Companies that issue invoices on behalf of their suppliers must ensure the existence of a prior written agreement — a legal requirement expressly stated in Article 36 of the VAT Code and in Ordinance No. 363/2010.
Self-billing is the procedure through which the purchaser of goods or services issues the invoice in the name and on behalf of the supplier. This regime is useful in situations where the supplier does not have its own invoicing system or when the buyer centralises the administrative process.
However, this practice is only valid if it complies with very specific legal requirements, namely the existence of a written agreement between the parties.
The obligation of a written agreement is expressly set out in Article 36(11) of the VAT Code (CIVA):
– “When the invoice is issued by the purchaser of the goods or services in the name and on behalf of the supplier, there must be a prior written agreement between the parties, defining the transactions to which this procedure applies and establishing the obligation for the supplier to accept the invoices issued in its name.” (CIVA – Article 36(11))

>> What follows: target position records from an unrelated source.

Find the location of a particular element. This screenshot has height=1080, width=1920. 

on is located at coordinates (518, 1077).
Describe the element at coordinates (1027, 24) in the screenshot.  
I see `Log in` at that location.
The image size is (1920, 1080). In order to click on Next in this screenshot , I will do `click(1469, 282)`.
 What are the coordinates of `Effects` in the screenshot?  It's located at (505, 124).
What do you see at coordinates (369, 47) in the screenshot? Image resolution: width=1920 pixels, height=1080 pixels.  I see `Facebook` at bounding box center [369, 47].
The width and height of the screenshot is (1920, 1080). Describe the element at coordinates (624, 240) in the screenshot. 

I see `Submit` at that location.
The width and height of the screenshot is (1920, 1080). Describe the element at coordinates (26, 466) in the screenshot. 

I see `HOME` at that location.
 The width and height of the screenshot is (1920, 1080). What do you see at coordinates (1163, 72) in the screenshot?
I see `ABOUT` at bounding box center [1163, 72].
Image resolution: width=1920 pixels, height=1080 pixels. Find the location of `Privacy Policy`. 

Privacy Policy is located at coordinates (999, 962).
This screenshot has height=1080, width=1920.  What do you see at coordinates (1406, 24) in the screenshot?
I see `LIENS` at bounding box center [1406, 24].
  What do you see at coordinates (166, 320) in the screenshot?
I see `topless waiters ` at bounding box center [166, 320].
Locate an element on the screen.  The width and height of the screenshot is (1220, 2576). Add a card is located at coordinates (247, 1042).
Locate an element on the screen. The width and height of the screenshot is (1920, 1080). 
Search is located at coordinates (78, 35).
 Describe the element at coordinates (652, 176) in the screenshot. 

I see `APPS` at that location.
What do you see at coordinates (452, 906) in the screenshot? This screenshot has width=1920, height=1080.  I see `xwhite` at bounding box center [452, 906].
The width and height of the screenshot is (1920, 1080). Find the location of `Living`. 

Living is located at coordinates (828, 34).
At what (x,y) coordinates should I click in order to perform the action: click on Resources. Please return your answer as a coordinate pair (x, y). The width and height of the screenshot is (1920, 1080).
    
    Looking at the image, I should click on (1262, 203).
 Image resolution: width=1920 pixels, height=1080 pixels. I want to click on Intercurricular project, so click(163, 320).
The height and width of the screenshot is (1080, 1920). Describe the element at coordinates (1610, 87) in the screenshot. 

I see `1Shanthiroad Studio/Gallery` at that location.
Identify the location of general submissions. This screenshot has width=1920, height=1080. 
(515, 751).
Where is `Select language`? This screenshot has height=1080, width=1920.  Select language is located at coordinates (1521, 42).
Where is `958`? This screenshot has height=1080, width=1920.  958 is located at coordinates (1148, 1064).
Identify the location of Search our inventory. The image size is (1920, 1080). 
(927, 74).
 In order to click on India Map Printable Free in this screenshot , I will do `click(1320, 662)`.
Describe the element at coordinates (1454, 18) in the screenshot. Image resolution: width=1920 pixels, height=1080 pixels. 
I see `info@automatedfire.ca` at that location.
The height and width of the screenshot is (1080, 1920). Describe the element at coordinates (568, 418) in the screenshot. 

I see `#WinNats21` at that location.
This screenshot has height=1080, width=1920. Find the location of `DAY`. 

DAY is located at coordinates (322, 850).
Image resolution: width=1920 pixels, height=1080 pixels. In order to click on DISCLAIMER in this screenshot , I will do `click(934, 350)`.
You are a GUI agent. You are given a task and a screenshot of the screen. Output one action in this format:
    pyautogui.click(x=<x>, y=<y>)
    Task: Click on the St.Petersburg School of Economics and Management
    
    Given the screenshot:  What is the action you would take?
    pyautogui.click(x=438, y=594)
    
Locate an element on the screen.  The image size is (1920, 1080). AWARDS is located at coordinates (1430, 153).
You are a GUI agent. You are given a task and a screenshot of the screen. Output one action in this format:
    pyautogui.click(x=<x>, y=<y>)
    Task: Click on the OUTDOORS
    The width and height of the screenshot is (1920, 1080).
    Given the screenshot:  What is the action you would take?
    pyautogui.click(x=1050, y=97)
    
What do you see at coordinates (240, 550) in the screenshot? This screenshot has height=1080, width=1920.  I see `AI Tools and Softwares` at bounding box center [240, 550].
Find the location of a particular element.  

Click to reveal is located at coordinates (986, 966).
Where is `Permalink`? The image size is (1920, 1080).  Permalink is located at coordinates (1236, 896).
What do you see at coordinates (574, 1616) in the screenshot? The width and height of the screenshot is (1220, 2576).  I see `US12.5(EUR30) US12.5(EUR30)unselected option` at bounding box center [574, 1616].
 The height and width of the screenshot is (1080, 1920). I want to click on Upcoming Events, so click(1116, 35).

Additionally, Ordinance No. 363/2010 of 23 June, which regulates the technical requirements for electronic invoicing and self-billing, reinforces the same requirement:
– “When the purchaser of the goods or services issues invoices in the name and on behalf of the supplier, there must be a prior written agreement between both parties, identifying the parties and the conditions under which the procedure is adopted.” (Ordinance No. 363/2010, Article 4)
Requirements of the self-billing agreement
According to the Portuguese Tax and Customs Authority (AT), the self-billing agreement must include, at a minimum:
- Full identification of the purchaser and the supplier (name, tax number, address).
- Explicit statement that invoices will be issued by the purchaser in the name and on behalf of the supplier.
- Description of the transactions covered (types of goods or services).
- Explicit acceptance of the invoices by the supplier.
- Term of validity and conditions for termination of the agreement.
- Signatures of both parties.
According to Circular Letter No. 30136/2012 from the VAT Directorate (DSIVA), the agreement must also be communicated to the Tax Authority via the e-fatura portal and kept on file for 10 years.
Consequences of non-compliance
The absence of a valid written agreement may result in invoices issued by the purchaser not being recognised for tax purposes, which may lead to:
– Denial of the right to deduct the VAT stated therein;
– Classification as irregular invoicing, subject to fines under the General Regime of Tax Infractions (RGIT).
Self-billing is a legitimate and efficient tool, but it only produces valid tax effects if supported by a prior written agreement duly communicated to the Tax Authority.
Companies and professionals must ensure that this document meets all legal requirements, guaranteeing transparency and tax validity in their operations.